■ Selected extract
┏━━

Nøtterøy is an island and a former municipality in the present-day municipality of Færder in Vestfold and Telemark county, Norway.  The administrative centre of the municipality was the village of Borgheim. The parish of Nøtterø was established as a municipality on 1 January 1838 (see formannskapsdistrikt). Two islands were later transferred from the municipality of Stokke to Nøtterøy: Håøya (in 1901) and Veierland (in 1964).

The whole municipality was made up of a small island group south of Tønsberg municipality, including the islands of Nøtterøy, Føynland, Veierland, and about 175 smaller islands. Nøtterøy includes the villages of Borgheim, Glomstein, Teie, and Torød. As 2010, 16,418 of the municipality lived within the town of Tønsberg, an urban area shared between the two municipalities.

It is the largest island in Vestfold County. The highest point on Nøtterøy Island is Vetan with an elevation of 99.7 meters. The mountain has been operated by the Norwegian Armed Forces since 1897. The military currently operates a radio station at Vetan.

General information

Nøtterøy Church
Nøtterøy Church (Nøtterøy kirke) is the main church in Nøtterøy parish.  The church was originally built ca. 1100. It was constructed of the granite in Romanesque architecture style. The church was extended eastward  in 1839 and 1883.  In the midst of the church hangs a huge chandelier, which was bestowed as gift in 1868. It has approximately 600 seats and two galleries. Nøtterøy rectory is located west of church.

┗━━

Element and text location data
┏━━

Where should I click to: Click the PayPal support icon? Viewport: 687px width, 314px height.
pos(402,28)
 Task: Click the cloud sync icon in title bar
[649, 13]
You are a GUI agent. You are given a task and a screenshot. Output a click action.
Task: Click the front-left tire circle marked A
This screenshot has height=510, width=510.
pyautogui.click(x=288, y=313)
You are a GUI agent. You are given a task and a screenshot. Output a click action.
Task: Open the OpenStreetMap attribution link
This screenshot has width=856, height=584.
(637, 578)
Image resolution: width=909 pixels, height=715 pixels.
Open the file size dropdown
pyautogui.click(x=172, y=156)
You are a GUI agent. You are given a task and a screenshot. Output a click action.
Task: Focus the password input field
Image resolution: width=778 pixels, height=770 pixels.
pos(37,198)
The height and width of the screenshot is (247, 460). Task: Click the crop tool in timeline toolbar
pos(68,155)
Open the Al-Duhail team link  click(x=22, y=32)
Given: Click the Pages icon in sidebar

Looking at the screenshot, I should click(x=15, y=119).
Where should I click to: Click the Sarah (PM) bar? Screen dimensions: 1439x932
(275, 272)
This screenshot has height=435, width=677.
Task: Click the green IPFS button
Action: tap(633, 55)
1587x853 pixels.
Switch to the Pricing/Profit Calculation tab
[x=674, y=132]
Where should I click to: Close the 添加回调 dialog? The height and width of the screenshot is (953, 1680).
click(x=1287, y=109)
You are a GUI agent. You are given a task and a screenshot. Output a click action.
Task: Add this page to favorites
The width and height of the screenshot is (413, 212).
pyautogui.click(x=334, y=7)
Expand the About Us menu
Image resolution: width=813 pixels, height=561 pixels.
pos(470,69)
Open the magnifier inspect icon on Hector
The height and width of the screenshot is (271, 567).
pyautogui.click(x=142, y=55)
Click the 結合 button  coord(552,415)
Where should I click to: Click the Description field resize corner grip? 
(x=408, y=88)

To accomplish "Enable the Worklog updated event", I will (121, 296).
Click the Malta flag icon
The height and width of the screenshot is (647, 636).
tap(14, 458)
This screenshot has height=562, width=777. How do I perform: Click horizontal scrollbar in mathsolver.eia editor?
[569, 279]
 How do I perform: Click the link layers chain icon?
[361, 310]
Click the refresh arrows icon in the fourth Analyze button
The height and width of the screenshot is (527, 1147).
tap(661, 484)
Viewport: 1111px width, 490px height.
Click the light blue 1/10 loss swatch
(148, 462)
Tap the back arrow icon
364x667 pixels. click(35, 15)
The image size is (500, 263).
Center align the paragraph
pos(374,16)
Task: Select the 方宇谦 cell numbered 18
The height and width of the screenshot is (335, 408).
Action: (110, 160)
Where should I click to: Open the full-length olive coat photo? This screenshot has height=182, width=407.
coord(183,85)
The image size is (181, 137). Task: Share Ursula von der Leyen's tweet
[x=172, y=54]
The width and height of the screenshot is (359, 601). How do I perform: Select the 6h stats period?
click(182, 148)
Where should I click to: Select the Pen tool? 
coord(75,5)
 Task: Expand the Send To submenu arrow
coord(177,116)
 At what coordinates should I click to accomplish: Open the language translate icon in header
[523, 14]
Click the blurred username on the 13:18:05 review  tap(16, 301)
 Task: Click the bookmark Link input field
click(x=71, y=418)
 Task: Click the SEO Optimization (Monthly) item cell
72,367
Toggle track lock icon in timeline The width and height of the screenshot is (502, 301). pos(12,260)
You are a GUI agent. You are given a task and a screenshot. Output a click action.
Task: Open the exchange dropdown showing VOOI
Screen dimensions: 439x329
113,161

┗━━

■ Stated problem
Carry on the text about Nøtterøy from the point where it stops. The lines have no part in this.

■ Task output
Name
The Old Norse form of the name was Njótarvin (Njotarin) from Njót and vin. The name of the island "Njót" and "vin" meaning pastures or farm.
The name is probably derived from the verb njóta which means to "enjoy" or "benefit from".  Prior to 1918, the island was known by its Riksmål name, "Nøtterø".

Coat-of-arms

The coat-of-arms is from modern times.  They were granted on 24 October 1986.  The arms show a silver anchor on a blue background.  It is an appropriate symbol for the municipality which consists of islands and is dependent on fishing and sailing. The anchor was already used in the 17th century as a local symbol.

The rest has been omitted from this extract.